Die Bedeutungsübertragung oder -ausweitung vom «Vorabend eines Feiertags» zur «abendlichen Ruhezeit nach der Arbeit» soll im Sprachgebrauch der Handwerker entstanden sein. Sie hängt wohl damit zusammen, dass am Tag vor kirchlichen Festen früher Arbeits- und Schulschluss ist. In einer Schulordnung aus dem 16. Jahrhundert aus Brugg heisst es etwa, der Lehrer solle «dieselben [die Schüler] vor der vierden stund nit hinlassen, es wären dann vyrabend oder solich zitt und tag, die anders wurden erheyschen.»
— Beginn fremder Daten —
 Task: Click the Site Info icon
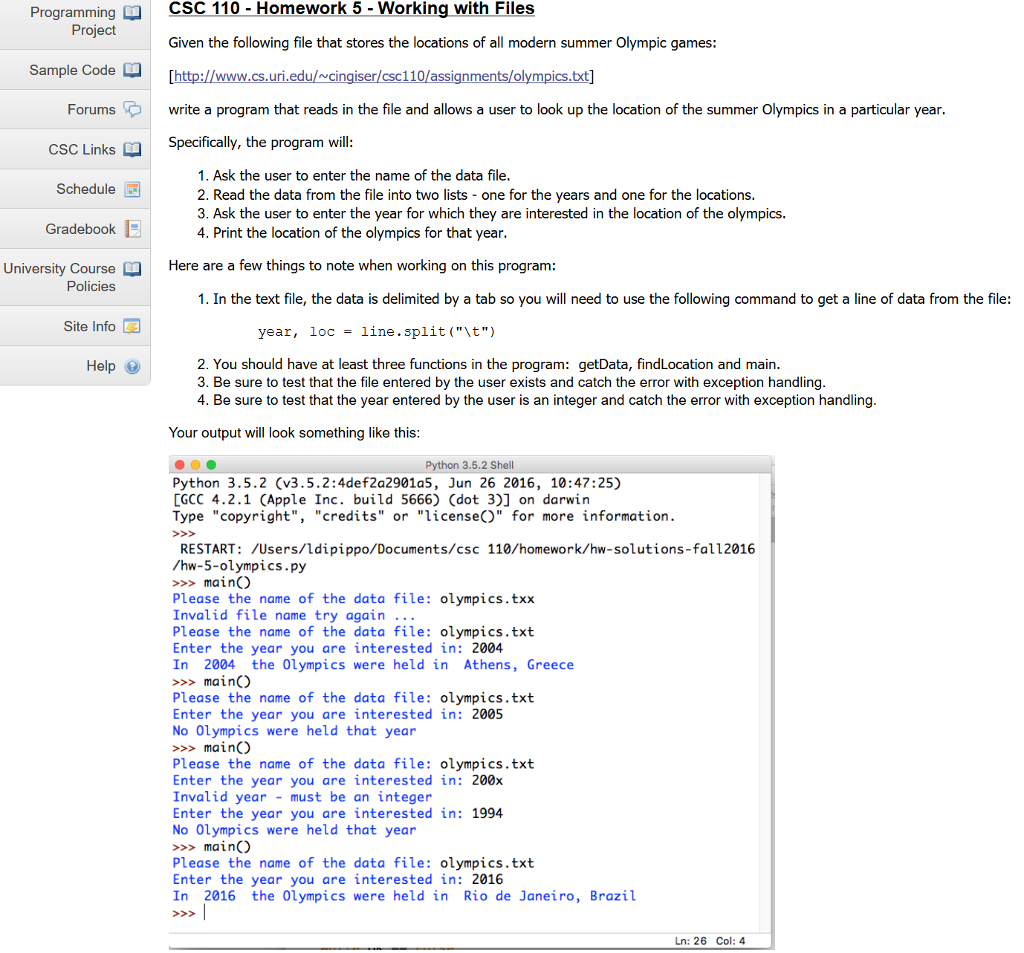[132, 326]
Als der Zusammenhang mit Feiertagen verloren ging, wurde unklar, warum der arbeitsfreie Abend Feierabend heisst, und regional wurde er zum Füürabend. Vielleicht handelt es sich dabei um eine mehr zufällige sprachliche Veränderung, ähnlich wie die Hiiraat zur Hüüraat wurde. Der entsprechende Band des Schweizerischen Idiotikons von 1881 denkt dagegen an eine Umdeutung in Füür: «Beruht am nächsten wol auf dem Anzünden des Feuers zur Bereitung der Abendmahlzeit».
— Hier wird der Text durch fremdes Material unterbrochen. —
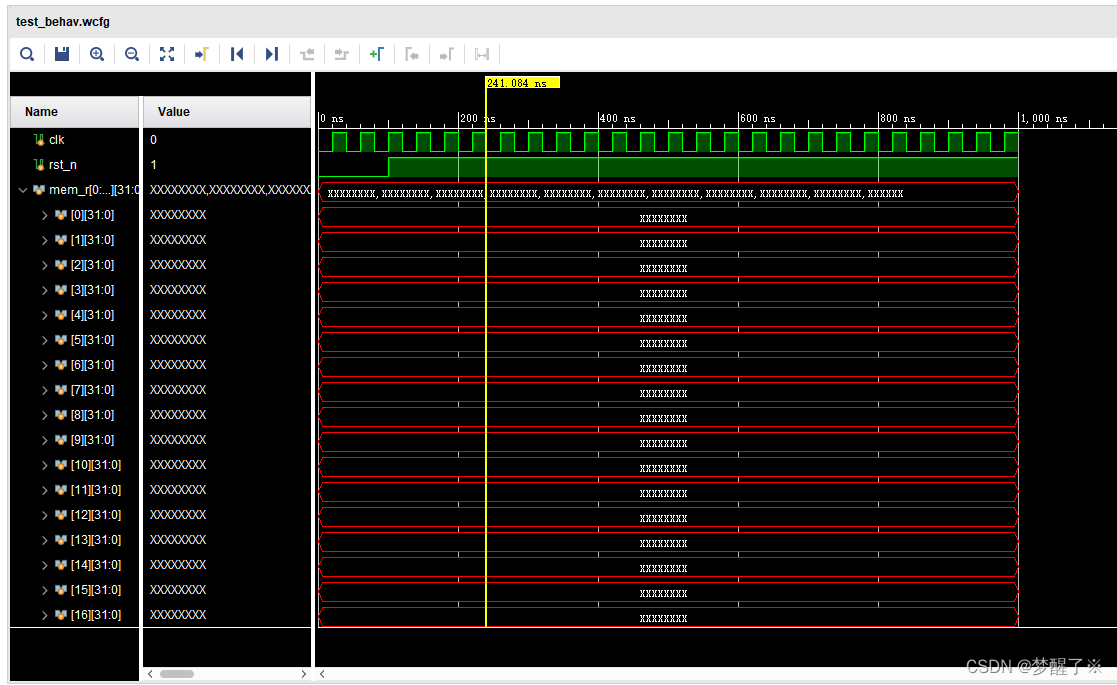The image size is (1117, 685).
Task: Select Zoom Fit to show full waveform
Action: pos(166,54)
Sicher ist jedenfalls, dass typische Arbeiten zur Vorbereitung der feiertäglichen oder abendlichen Ruhezeit ihrerseits sprachlich auf den Feierabend zurückführen. Fiiraabne bedeutete laut Schweizerischem Idiotikon im Prättigau im 19. Jahrhundert noch «das Haus auf einen Feiertag zurüsten, kehren, scheuern», im nahen Sarganserland auch schon moderner «Feierabend machen». Zwischen Walensee und Chur sowie in Wartau, wo der Abend mehrheitlich Oobet, Òòbet oder Oubet heisst, wird daraus fiiropne (der zweite Vokal wird gekürzt, das -b- zu -p- fortisiert, ähnlich wie man hier auch vielerorts hople statt hoble sagt). Hier bedeutete das Wort Mitte des 20. Jahrhunderts gemäss den Erhebungen für den Sprachatlas der deutschen Schweiz «grosses Reinemachen am Samstag oder im Frühling bzw. Herbst» und «Scheuern von Tischen und Bänken mit Bürste und Wasser, allenfalls mit Sand und Tuffstein». Die erste Bedeutung liegt noch näher beim Feiertag, die zweite kann auch schon die allabendliche Reinigung etwa einer Gaststube meinen.
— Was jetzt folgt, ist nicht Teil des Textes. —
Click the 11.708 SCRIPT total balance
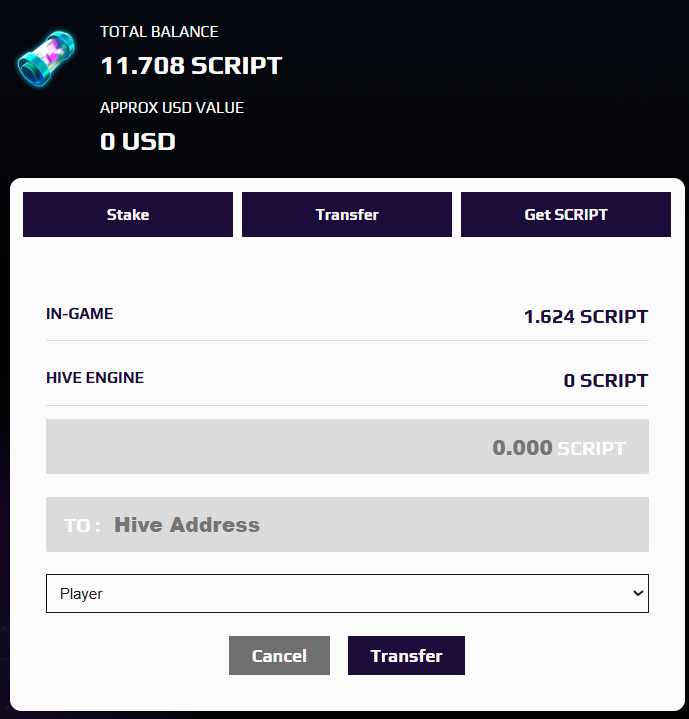Viewport: 689px width, 719px height. [191, 66]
Damit ist aber die Entwicklung des Worts nicht zu Ende: Das ohnehin schon kaum mehr durchsichtige fiiropne wird in Mels und Fläsch zu fiiroggne. Der vermeintliche Zusammenhang mit dem Rock liegt dann nicht mehr fern, denn der heisst just in dieser Gegend eben Rogg. Auch inhaltlich passt diese Umdeutung gar nicht schlecht: Sind die Kinder endlich im Pyjama, haben auch die geplagtesten Eltern Aussicht auf Feierabendruhe.